Your objective ▸ Count up the lines of the data below that contain the string "icon", then give only the total.
[Exercise material]
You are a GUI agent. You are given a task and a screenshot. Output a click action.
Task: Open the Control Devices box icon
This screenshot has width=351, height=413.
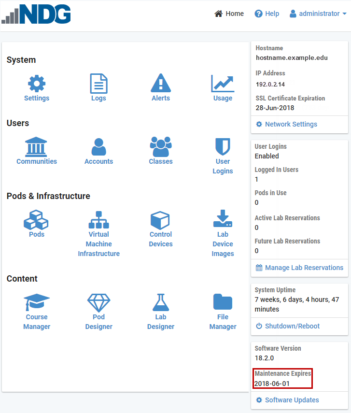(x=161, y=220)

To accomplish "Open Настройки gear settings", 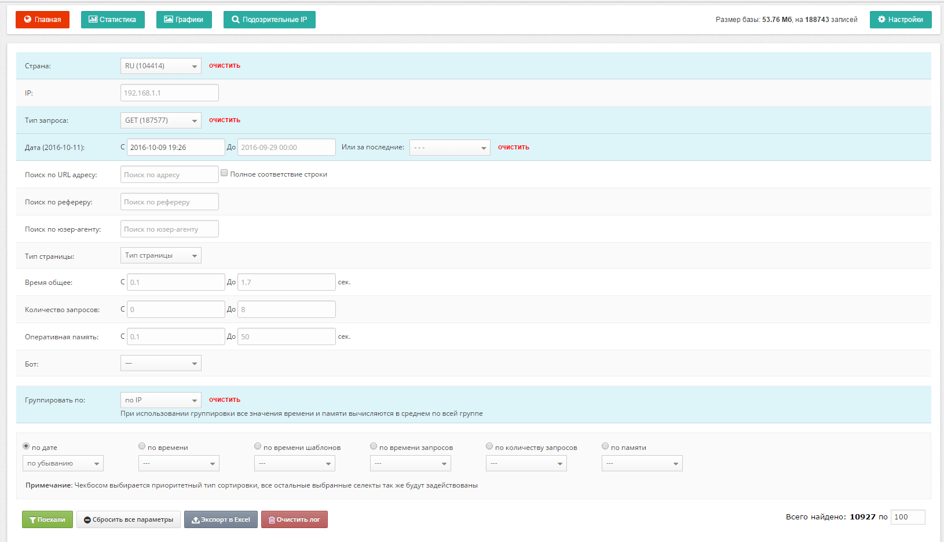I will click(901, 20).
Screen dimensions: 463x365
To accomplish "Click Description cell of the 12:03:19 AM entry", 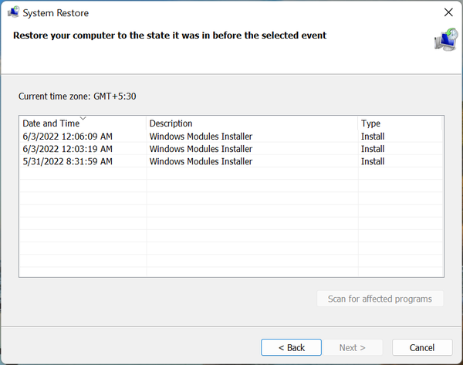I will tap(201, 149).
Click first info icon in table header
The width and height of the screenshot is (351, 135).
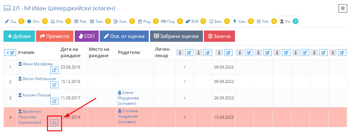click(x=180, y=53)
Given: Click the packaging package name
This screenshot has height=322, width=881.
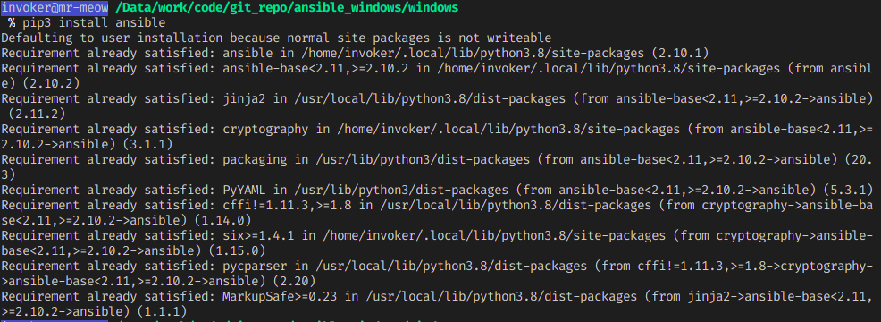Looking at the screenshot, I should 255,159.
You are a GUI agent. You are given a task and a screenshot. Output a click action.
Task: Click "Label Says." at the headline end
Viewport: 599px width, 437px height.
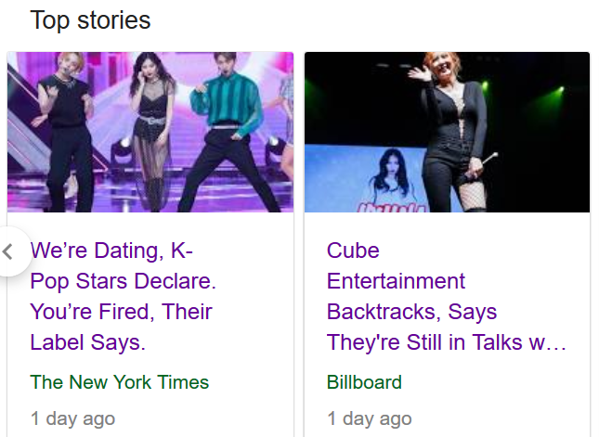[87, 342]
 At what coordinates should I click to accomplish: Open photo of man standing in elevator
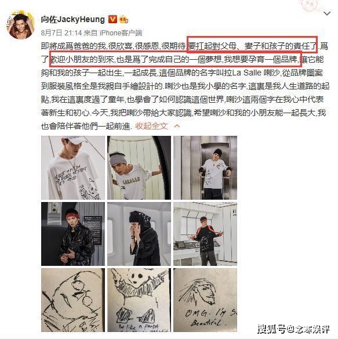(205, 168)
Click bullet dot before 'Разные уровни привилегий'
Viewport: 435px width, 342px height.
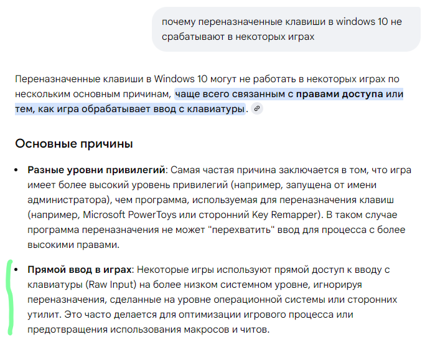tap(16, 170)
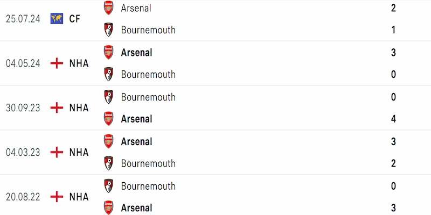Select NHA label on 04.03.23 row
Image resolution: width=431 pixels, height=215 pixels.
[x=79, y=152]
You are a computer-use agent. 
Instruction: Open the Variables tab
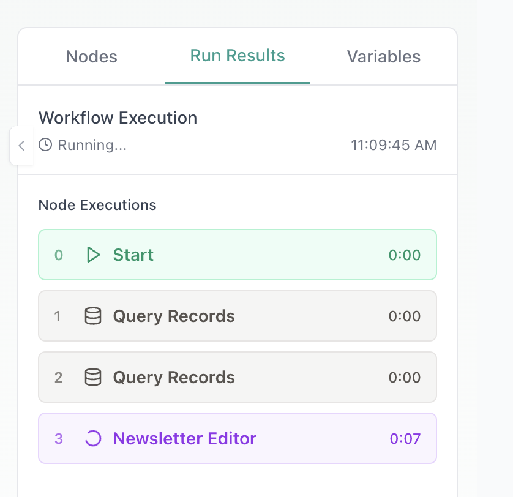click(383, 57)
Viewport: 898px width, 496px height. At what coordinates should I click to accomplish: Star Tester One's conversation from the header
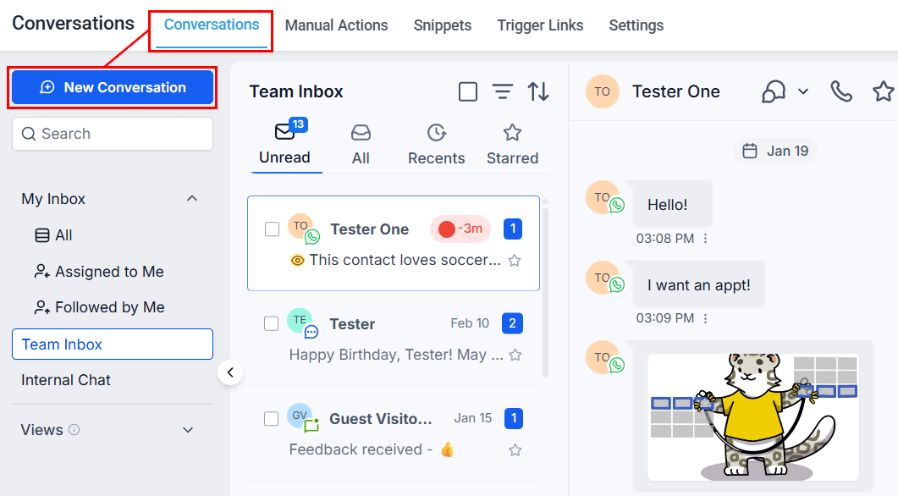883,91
[/Exercise material]
Solution to this task ▸ 2